Polycystic ovary syndrome (PCOS) and osteopathy
What is polycystic ovary syndrome?
The name polycystic ovary syndrome is actually a misnomer. When the disease was first described in the 1930s, researchers thought that patients had cysts in their ovaries. In reality, these are not cysts but a large / too large number of follicles that do not develop. This condition should therefore be called multi-follicular ovarian syndrome.
Polycystic ovary syndrome (PCOS) is caused by a hormonal disorder that can be of central origin (in the brain such as the hypothalamus or pituitary gland) or local with an ovarian origin.

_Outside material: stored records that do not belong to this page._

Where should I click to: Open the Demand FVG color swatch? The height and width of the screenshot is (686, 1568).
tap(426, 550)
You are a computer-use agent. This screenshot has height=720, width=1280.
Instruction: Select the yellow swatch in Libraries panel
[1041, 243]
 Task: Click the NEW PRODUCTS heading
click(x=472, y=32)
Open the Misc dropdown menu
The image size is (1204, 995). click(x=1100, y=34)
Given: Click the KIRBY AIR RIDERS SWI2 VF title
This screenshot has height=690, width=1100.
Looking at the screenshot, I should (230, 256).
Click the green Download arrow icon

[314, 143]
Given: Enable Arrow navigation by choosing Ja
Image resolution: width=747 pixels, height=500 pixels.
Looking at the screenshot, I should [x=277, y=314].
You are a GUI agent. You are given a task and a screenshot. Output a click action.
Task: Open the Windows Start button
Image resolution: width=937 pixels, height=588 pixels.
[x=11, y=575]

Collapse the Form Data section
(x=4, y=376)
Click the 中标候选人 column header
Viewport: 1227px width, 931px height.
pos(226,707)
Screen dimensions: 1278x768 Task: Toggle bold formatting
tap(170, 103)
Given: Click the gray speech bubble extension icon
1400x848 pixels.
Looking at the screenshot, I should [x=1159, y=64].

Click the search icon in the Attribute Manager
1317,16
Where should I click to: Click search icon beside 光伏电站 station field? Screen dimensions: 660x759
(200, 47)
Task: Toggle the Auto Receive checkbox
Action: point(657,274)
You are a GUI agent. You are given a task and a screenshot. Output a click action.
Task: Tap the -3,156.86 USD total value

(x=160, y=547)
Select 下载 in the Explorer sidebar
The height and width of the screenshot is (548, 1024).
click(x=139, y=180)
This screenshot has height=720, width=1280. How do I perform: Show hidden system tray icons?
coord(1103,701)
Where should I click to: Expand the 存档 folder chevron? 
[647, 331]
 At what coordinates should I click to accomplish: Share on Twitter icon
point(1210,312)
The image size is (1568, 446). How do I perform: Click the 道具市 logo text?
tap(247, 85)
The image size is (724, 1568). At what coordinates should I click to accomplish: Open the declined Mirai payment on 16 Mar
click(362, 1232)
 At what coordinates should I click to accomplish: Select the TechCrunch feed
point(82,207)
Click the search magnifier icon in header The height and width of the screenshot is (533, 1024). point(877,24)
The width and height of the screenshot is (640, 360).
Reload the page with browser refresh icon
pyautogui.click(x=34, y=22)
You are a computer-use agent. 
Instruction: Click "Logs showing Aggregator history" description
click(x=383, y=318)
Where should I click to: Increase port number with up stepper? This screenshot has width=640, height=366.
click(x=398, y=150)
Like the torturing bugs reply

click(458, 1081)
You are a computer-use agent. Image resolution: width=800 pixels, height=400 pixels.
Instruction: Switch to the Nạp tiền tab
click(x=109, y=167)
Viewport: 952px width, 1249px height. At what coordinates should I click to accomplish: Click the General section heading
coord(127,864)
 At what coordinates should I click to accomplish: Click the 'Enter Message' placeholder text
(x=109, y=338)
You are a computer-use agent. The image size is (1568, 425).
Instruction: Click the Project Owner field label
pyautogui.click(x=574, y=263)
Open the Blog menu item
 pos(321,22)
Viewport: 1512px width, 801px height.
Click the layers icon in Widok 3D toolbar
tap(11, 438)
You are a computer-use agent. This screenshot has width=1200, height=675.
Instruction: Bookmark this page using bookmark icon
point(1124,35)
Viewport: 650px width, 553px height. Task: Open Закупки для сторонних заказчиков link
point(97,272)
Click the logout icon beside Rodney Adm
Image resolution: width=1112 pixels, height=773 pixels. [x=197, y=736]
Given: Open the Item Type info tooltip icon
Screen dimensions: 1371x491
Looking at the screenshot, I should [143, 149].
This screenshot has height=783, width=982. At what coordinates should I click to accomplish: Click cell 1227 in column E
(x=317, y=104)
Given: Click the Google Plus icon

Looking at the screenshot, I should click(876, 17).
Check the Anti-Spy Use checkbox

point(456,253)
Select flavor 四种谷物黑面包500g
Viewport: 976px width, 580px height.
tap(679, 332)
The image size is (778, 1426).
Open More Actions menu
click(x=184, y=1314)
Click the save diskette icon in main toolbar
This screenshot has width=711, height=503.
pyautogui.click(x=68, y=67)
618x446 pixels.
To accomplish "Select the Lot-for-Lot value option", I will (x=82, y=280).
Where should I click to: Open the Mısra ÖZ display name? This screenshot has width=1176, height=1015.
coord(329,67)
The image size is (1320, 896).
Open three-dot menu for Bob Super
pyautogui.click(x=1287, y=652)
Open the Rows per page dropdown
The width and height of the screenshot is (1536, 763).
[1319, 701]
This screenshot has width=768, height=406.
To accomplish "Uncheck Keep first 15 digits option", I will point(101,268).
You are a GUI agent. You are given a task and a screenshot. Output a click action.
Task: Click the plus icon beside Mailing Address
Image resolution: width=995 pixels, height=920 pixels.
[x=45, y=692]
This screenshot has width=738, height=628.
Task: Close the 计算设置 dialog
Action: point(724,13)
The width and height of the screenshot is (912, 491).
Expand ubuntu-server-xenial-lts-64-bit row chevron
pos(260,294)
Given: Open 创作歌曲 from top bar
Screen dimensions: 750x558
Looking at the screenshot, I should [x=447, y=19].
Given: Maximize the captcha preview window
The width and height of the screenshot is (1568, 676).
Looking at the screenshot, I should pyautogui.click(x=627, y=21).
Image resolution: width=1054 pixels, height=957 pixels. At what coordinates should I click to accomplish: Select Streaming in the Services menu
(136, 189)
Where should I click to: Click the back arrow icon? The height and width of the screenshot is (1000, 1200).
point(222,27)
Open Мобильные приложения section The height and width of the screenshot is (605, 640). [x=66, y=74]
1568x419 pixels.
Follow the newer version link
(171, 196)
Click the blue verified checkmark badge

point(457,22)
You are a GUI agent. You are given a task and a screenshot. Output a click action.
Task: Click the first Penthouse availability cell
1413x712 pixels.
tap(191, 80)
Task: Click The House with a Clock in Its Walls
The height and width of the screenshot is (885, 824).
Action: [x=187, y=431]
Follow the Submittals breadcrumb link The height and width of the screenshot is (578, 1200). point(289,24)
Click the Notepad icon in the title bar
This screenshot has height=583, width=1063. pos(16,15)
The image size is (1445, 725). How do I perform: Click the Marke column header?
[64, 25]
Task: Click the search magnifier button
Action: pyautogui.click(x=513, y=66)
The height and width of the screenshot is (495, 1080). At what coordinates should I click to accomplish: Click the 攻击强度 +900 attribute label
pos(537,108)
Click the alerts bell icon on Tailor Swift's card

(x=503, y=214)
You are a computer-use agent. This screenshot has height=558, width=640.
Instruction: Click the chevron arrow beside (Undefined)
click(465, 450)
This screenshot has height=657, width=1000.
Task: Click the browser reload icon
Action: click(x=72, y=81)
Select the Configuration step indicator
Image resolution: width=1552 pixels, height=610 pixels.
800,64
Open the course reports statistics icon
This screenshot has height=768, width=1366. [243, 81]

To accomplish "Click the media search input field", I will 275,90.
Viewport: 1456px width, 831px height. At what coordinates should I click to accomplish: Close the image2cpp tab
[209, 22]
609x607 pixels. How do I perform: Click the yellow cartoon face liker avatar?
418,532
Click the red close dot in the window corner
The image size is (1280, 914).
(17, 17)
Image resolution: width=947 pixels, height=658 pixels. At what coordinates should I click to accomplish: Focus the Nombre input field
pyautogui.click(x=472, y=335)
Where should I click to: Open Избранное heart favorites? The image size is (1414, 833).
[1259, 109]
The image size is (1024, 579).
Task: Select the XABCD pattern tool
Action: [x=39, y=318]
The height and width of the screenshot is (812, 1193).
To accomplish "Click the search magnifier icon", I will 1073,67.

In this pathology, there is an elevated level of androgenic hormones and more particularly of testosterone.
The symptoms vary greatly from one woman to another and even from one period of life to another.
However, the following list of symptoms are common:
- Ovulation disorder: The woman has irregular cycles that are often long (35 to 40 days against an average of 28) and can even go as far as the absence of menstruation (we speak of amenorrhea). This results in an absence or less frequent ovulation, which is the cause of infertility.
- Infertility: about 50% of women with PCOS experience infertility
- Hyperandrogenism disorder : the high level of testosterone causes:
- Hyperpilosity: 70% of women with PCOS are affected
- Hair loss : we talk about alopecia
- Adipocity: increase in fat and therefore in the body mass index
- Other associated pathologies hyperandrogenism predisposes to certain pathologies:
- Insulin resistance
- High blood pressure
- Cardiovascular pathologies
Complementary tests to be done in case of suspicion of polycystic ovary syndrome
Pelvic ultrasound reveals a high number of small follicles: at least 20 as opposed to 5 to 10 per ovary in normal circumstances with a size < 9mm in diameter and/or a large volume of the ovary (greater than 10 ml).
Biological check-up (blood test)
Between the 2nd and 5th day of the cycle, a blood sample is taken:
- FSH assay
- LH assay
- Blood glucose
- Insulin levels
- Delta 4 androstenedione
- 17 hydroxy progesterone
- 17 beta-oestradiol
Note: If the patient is not menstruating, the patient is given a progesterone-based treatment for 10 days.
The biological abnormalities found in polycystic ovary syndrome are:
- High levels of androgens
- Inversion of the FSH / LH ratio: In the majority of women suffering from PCOS, the baseline LH level is too high compared to normal. Moreover, it does not increase in the middle of the cycle. It is its increase, its peak that would trigger ovulation...
- Tendency to hyperinsulinemia
- Tendency to diabetes
Causes of PCOS
The hormonal imbalance is the cause but the cause of this imbalance is often unknown... Some causes have been highlighted:
- Genetics: certain genes have been identified as predisposing to this syndrome. The family history increases the risk of 30% for the descendants.
- Endocrine disruptors
Treatment of polycystic ovary syndrome
There is no real cure for PCOS. Treatment consists of treating the symptoms, such as medication for hirsutism (excessive hair growth) or hormone treatments for infertility.
However, it is advisable to:
- Have a healthy lifestyle
- Ketogenic protocol: eliminate or at least drastically reduce sugar from your diet
- Have a psychological support
- Avoid being overweight, which significantly increases the signs of androgenism
Osteopathy and PCOS
Osteopathy does not directly treat polycystic ovary syndrome, we would love to!
But in the same way as medication, osteopathy helps to relieve the symptoms by working on the area to release the tensions but also at a distance. By taking care of the body in its entirety, and by accompanying the patient (explanations of the pathology, of the treatment, etc.), osteopathy proves its worth with PCOS patients.
Do not hesitate to ask your osteopath questions and to consult an osteopath who has specialised in gynaecology.